REQUIREMENTS => Pull out each line of the records below that contains the string "height", matching case exactly, and copy those lines unchanged.

Screen grounding records
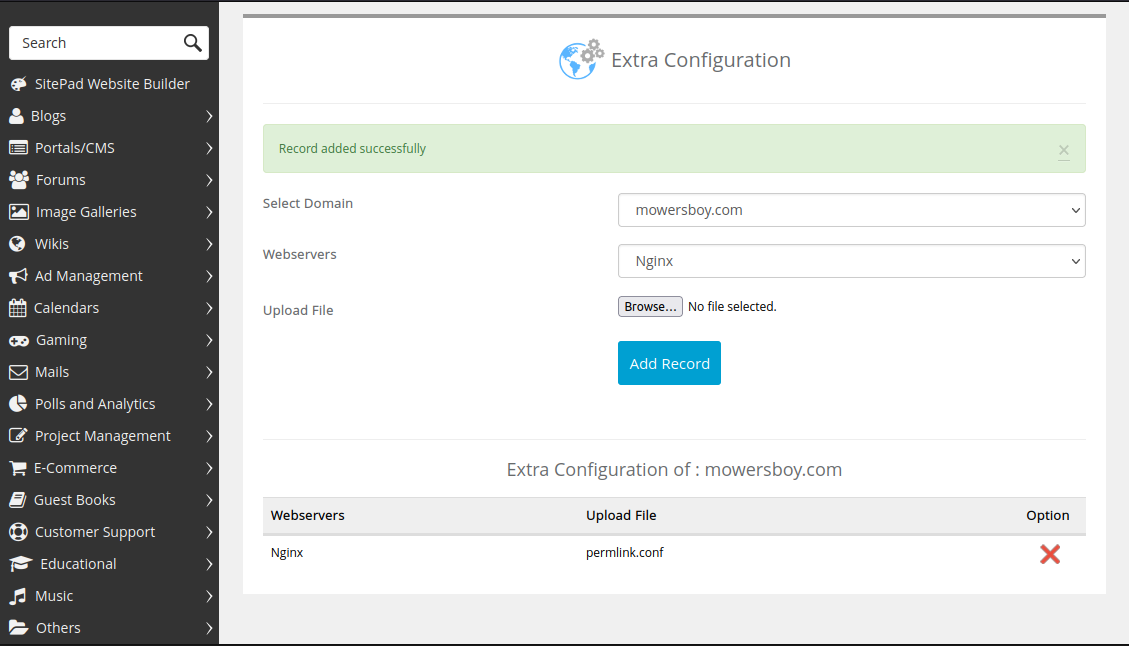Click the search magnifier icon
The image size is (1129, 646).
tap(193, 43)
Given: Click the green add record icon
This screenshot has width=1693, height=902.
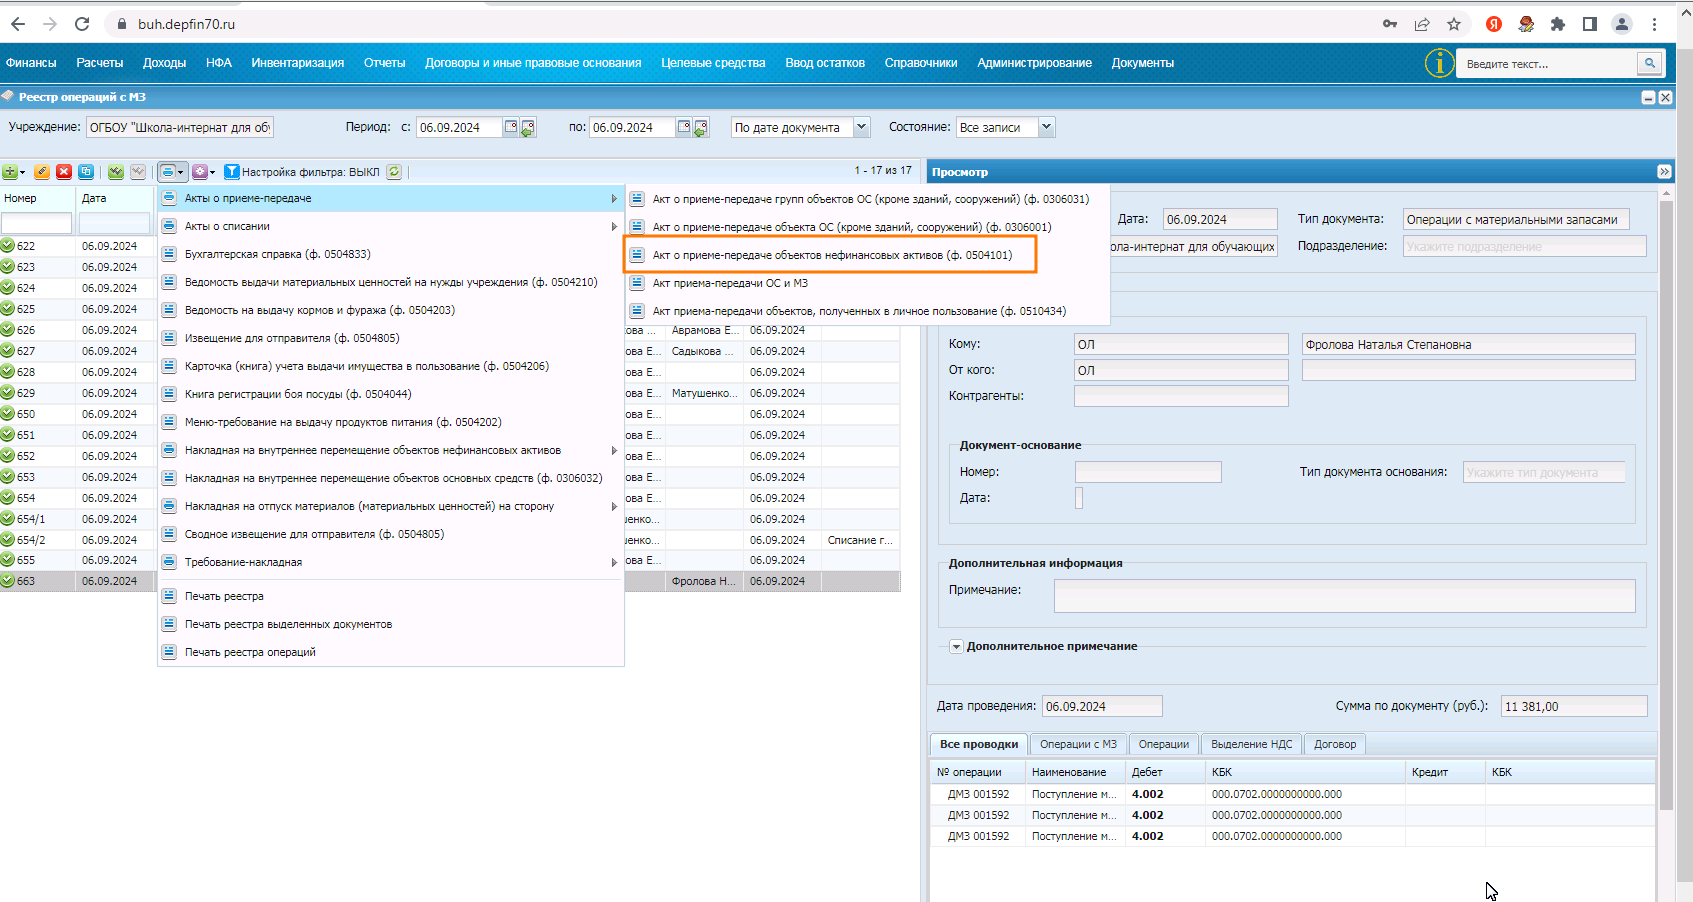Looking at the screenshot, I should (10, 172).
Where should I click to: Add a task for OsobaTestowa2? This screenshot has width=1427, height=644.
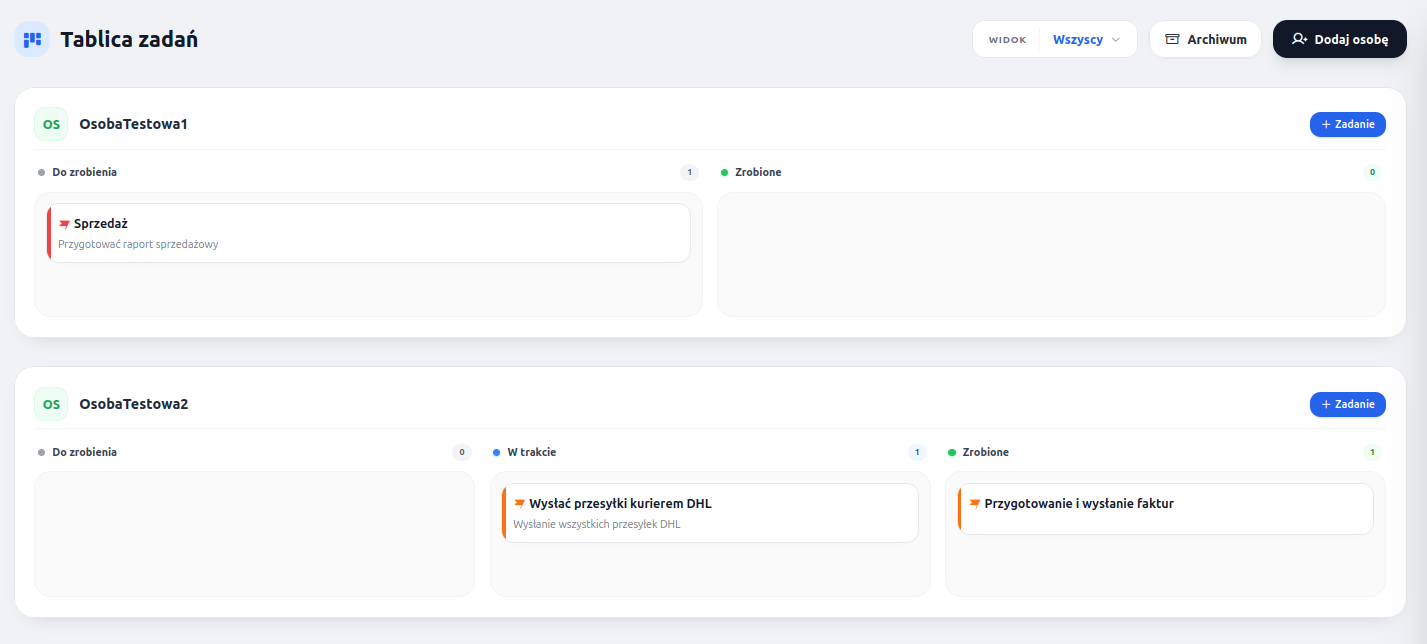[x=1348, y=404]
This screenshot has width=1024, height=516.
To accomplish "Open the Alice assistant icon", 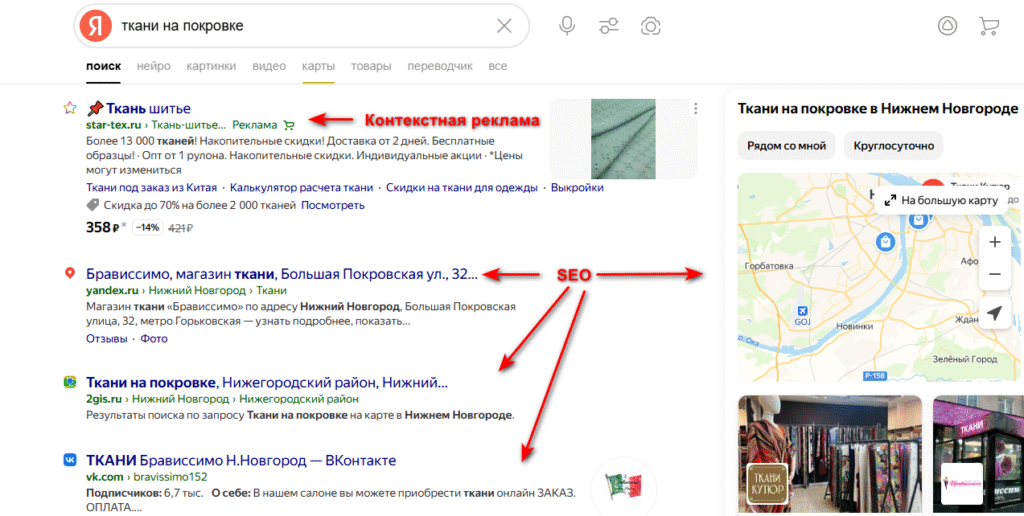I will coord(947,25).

ANSWER TO THIS EXERCISE =>
This screenshot has width=1693, height=902.
Where should I click to: Add a task for OsobaTestowa2? This screenshot has width=1427, height=644.
This screenshot has width=1024, height=516.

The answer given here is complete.